- [EXTRACT PROVIDED]:
○ ○ ○
Before proceeding with dismissal, the employer is obliged to give appropriate notice to the employee, or faces paying compensation to the employees. The employee loses the right to compensation if he/she:
- the reason for dismissal is a case of gross misconduct of the employee;
- He/she has refused to continue his/her employment and the employer has offered him a suitable alternative role.
But this is not always the case. In fact, if the worker does not want to accept the alternative role offered because of lower pay, or the tasks involved in the new role are irrelevant to his/her expertise, or because of excessive transport costs, or health problems, etc., the worker must inform the employer of these reasons in writing during the consultation period.
At this point, if the employer does not consider the reasons given by the employee to be valid, he/she may refuse to pay the redundancy payment. The employee can still lodge a complaint with the relevant authorities against the employer. The legal period of notice prior to dismissal for redundancy is: at least one week’s notice if the employee is employed for a minimum of one month and a maximum of two years; one week’s notice for each year of service if the employee is employed for a minimum of two years and a maximum of twelve years; and at least twelve weeks’ notice if the employee is employed for a period of twelve years or more. For this reason, the minimum notice period required for a dismissal due to redundancy, can be longer than the statutory notice period and it would prevail on the latter. Moreover, if the employer does not respect the notice period, he will be obliged to pay compensation to the employee.
○ ○ ○
- [EXTRACTED ENTRIES]:

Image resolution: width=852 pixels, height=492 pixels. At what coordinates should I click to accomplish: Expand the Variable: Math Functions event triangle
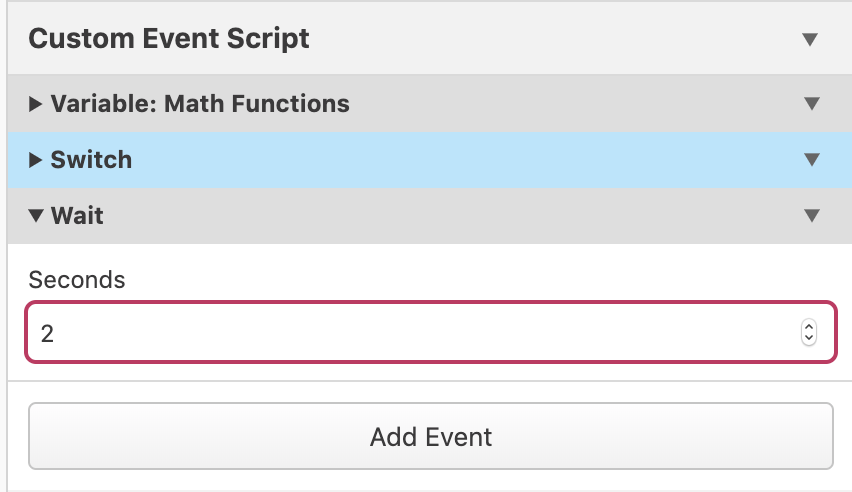[x=35, y=104]
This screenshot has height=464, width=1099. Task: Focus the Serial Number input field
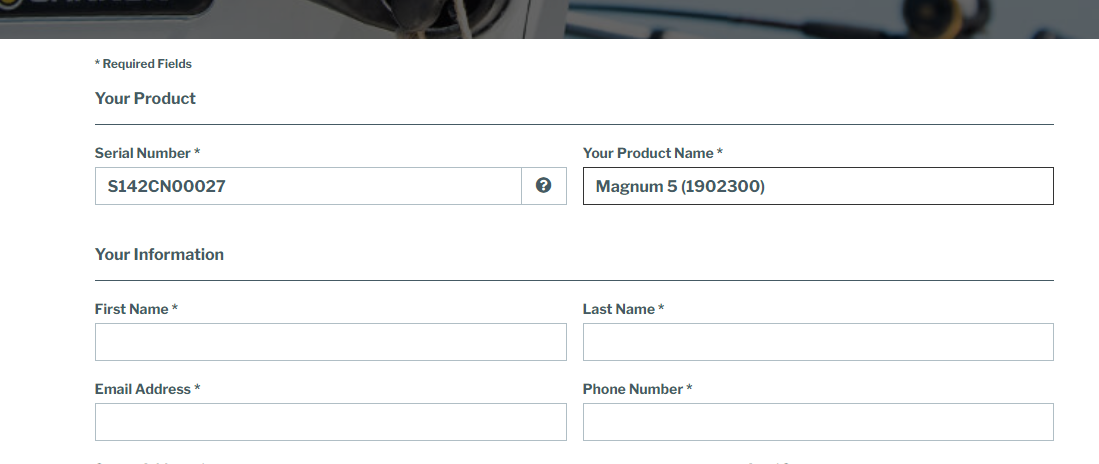(308, 186)
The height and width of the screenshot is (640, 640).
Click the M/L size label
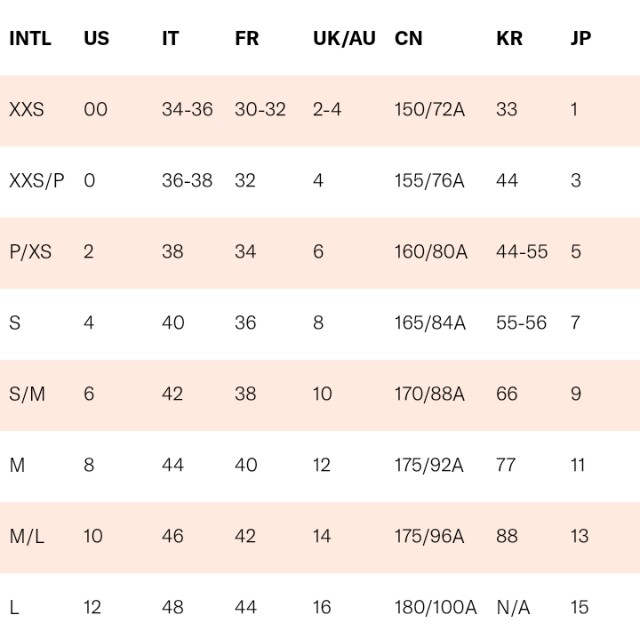click(x=27, y=536)
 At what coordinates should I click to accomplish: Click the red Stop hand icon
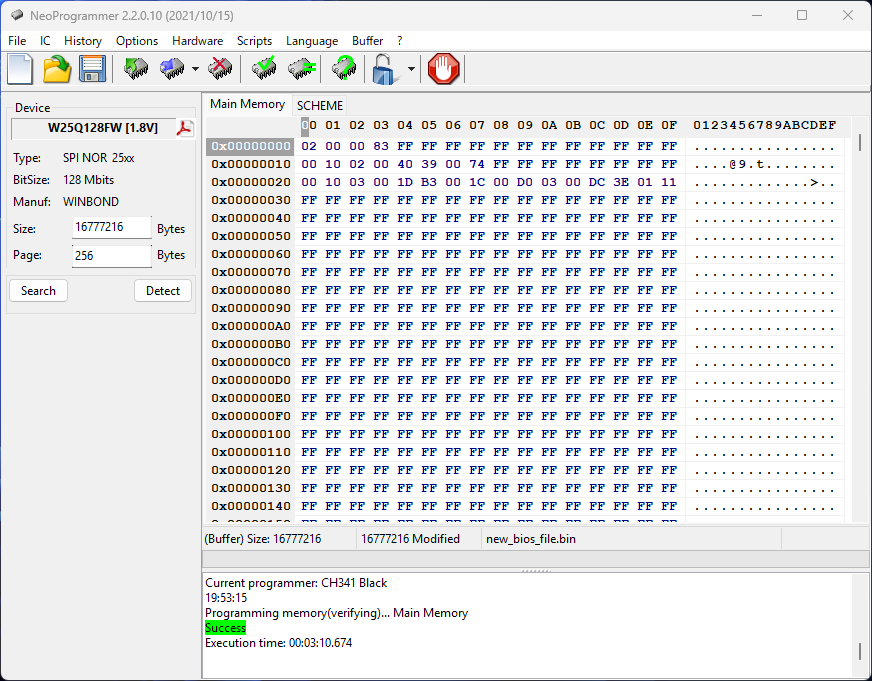443,69
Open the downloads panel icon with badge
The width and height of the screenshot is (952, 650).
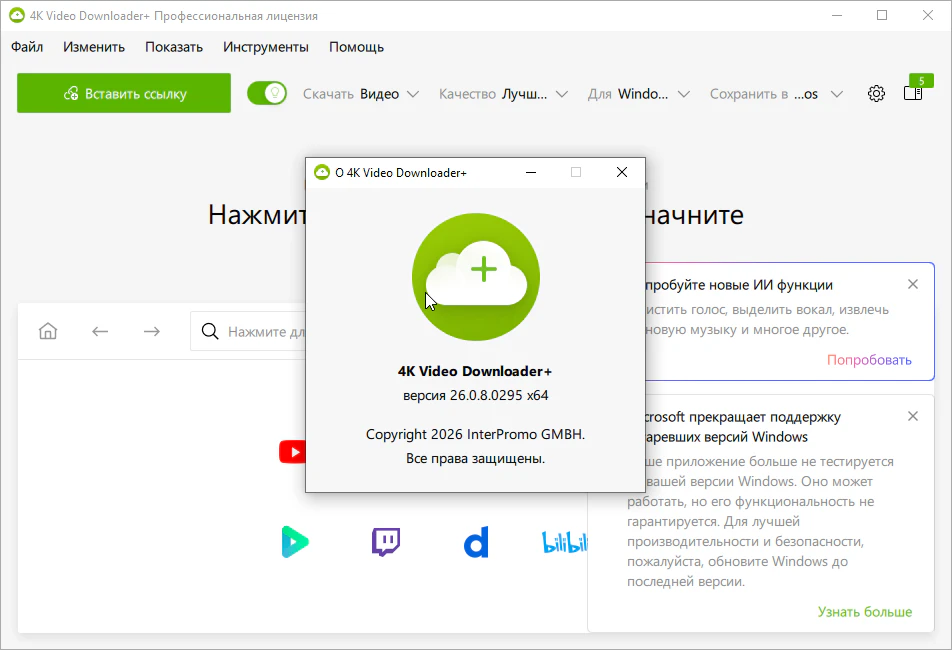912,93
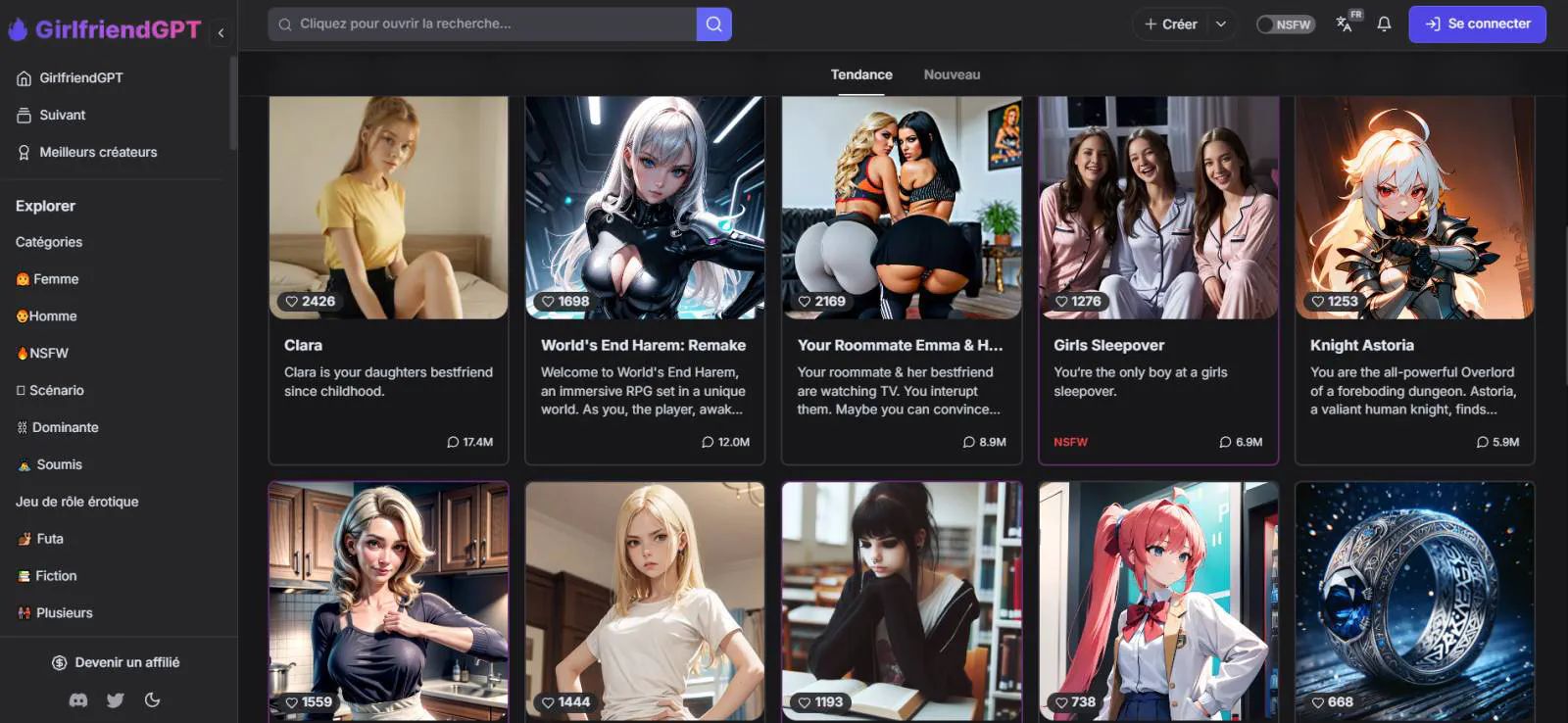The height and width of the screenshot is (723, 1568).
Task: Open Meilleurs créateurs in sidebar
Action: click(x=98, y=152)
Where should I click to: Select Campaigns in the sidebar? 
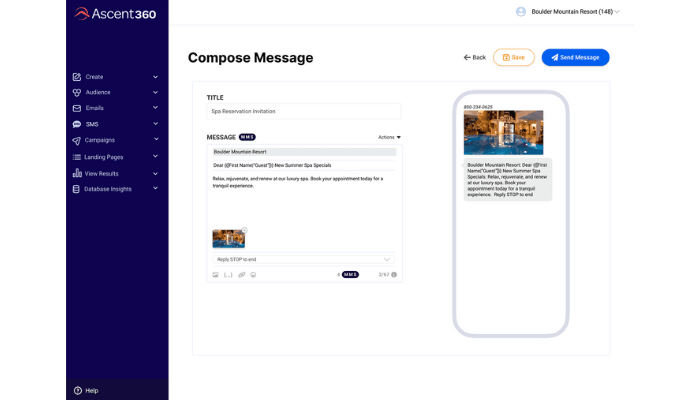tap(99, 140)
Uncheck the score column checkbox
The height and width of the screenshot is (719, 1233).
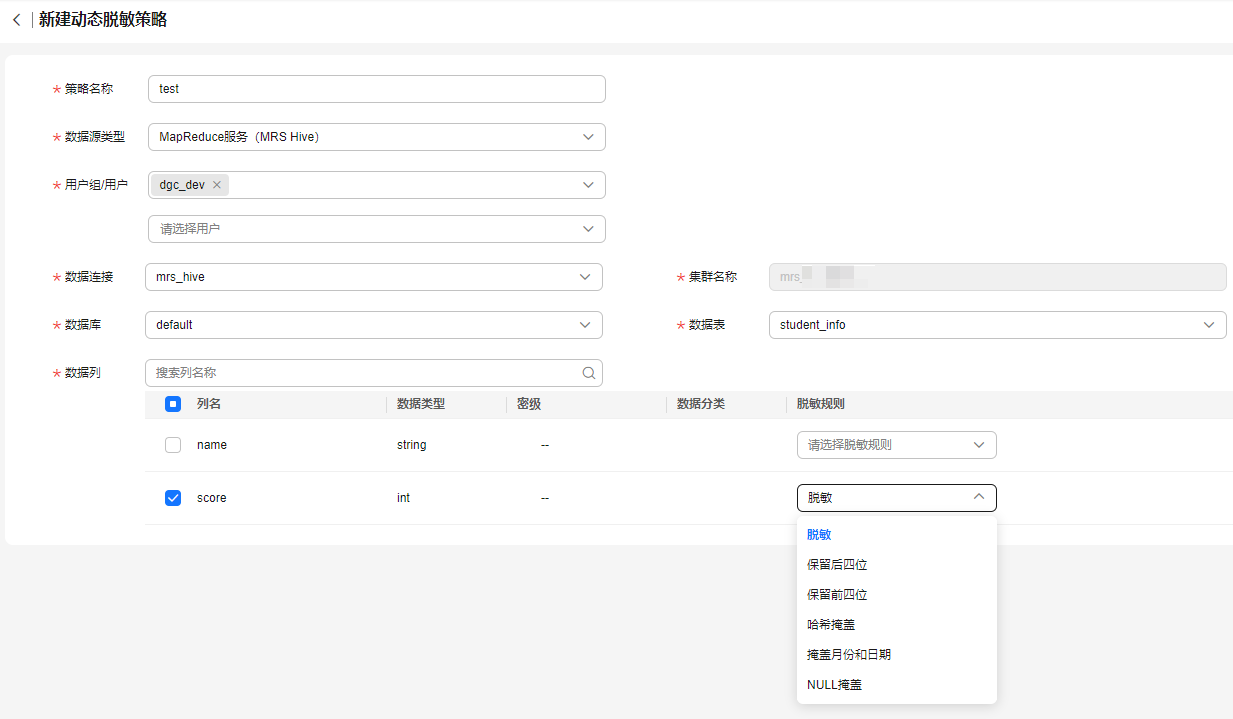pos(173,498)
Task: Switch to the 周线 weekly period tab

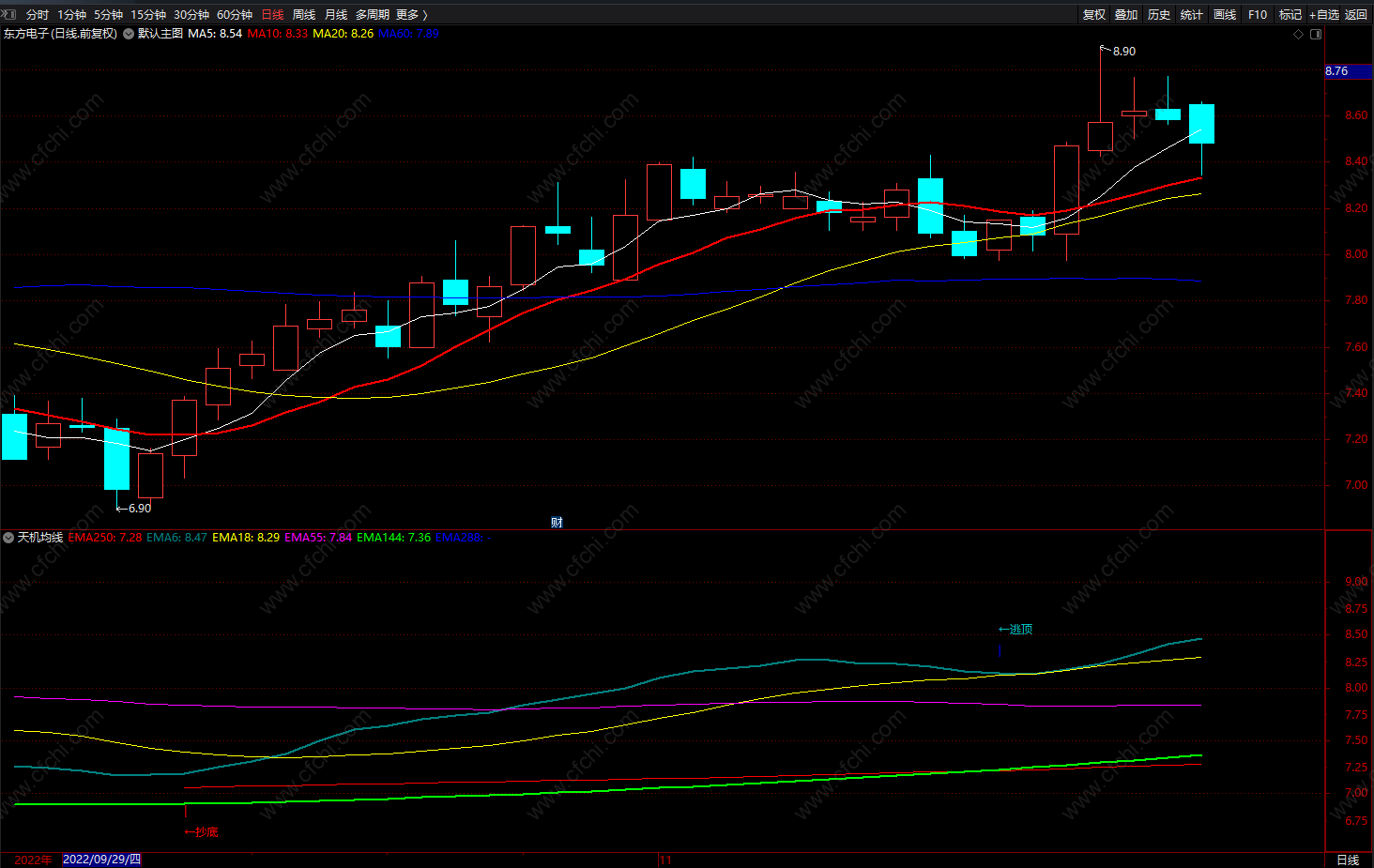Action: click(x=304, y=14)
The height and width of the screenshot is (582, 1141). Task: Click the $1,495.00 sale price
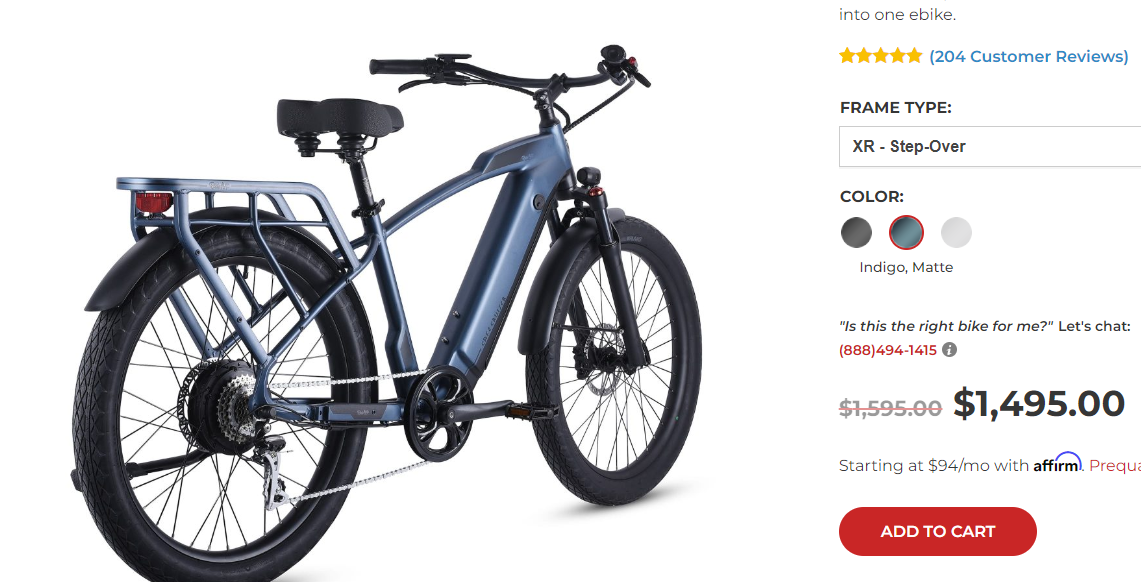(x=1039, y=404)
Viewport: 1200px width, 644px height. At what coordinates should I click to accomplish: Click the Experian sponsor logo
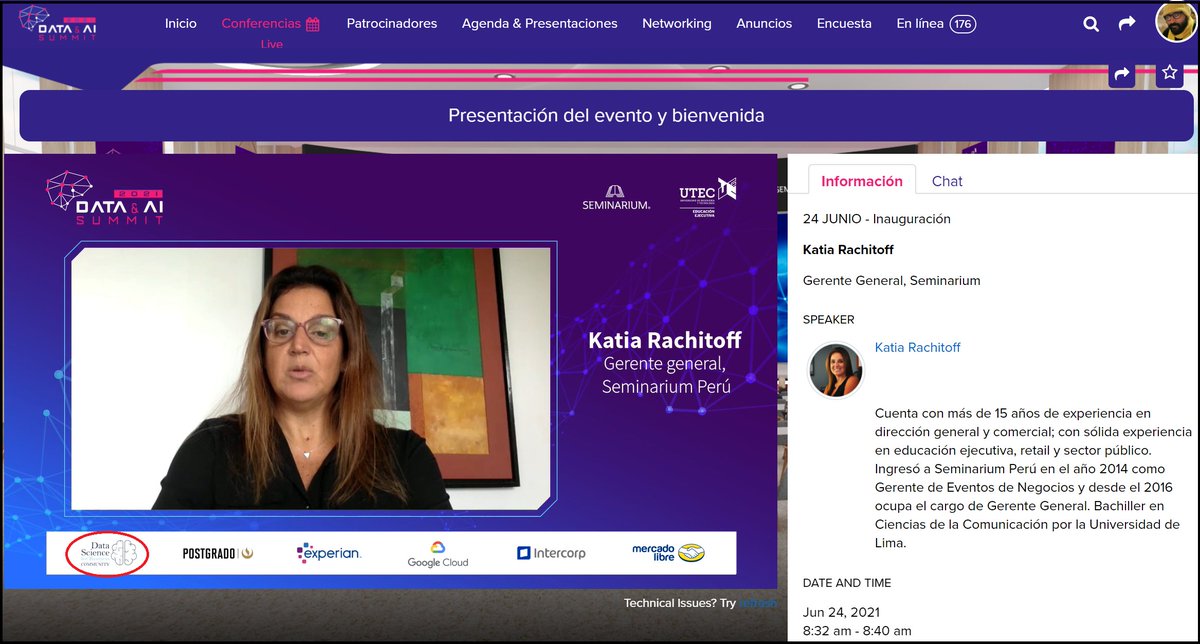(330, 552)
○ ○ ○
- [DIRECTIONS]:
A - Answer these from the text on dismissal for redundancy:
(i) When must a worker who turns down an offered alternative role give the employer the reasons in writing?
(ii) What notice is due to an employee employed for twelve years or more?
(iii) What can the employee still do if the employer refuses the redundancy payment?
B - Carry on the text on dismissal for redundancy from its last sentence.

- [WRITTEN RESPONSES]:
A -
(i) During the consultation period.
(ii) At least twelve weeks' notice.
(iii) Lodge a complaint with the relevant authorities against the employer.

B -
Along with the notice period, it needs to be considered also the statutory redundancy payment, which was introduced by the Redundancy Payments Acts 1967–2014 and which establishes a minimum entitlement to a redundancy payment – known as “lump sum” – for employees who have accomplished a continuous employment (with the same employer).
The Regulation entitles the employee to statutory redundancy pay if an employee worked for the same employer for 2 years or more. The amount of the lump sum that should be paid will be based on the age, the tenure of the employee and on the weekly pay. Based on the age requirement, the employee is entitled to receive:
- 0.5 week’s pay for each full year of service if the employee is below the age of 22;
- one week’s pay for each full year of service if the employee is aged between 22 and 41, and
- 1.5 week’s pay for each full year of service if the employee is older than 41.
If an employer has been forced to lay off some of their team due to the Covid-19 pandemic, they can turn to the authorities for financial support.
In order to support the UK economy, the Government issued the Coronavirus Job Retention Scheme (CJRS), first introduced in March 2020 by Rishi Sunak, the Chancellor of the Exchequer and still in force nowadays, since it had been further extended in November 2020 and is valid until the 30th April 2021.
The Scheme entitles the employees (including the workers involved in the redundancy process) to receive payment from the Government equating to 80% of their current salary – capped at £2,500 per month, or £576.92 a week – whereas the employers are responsible for paying NI and pension contributions.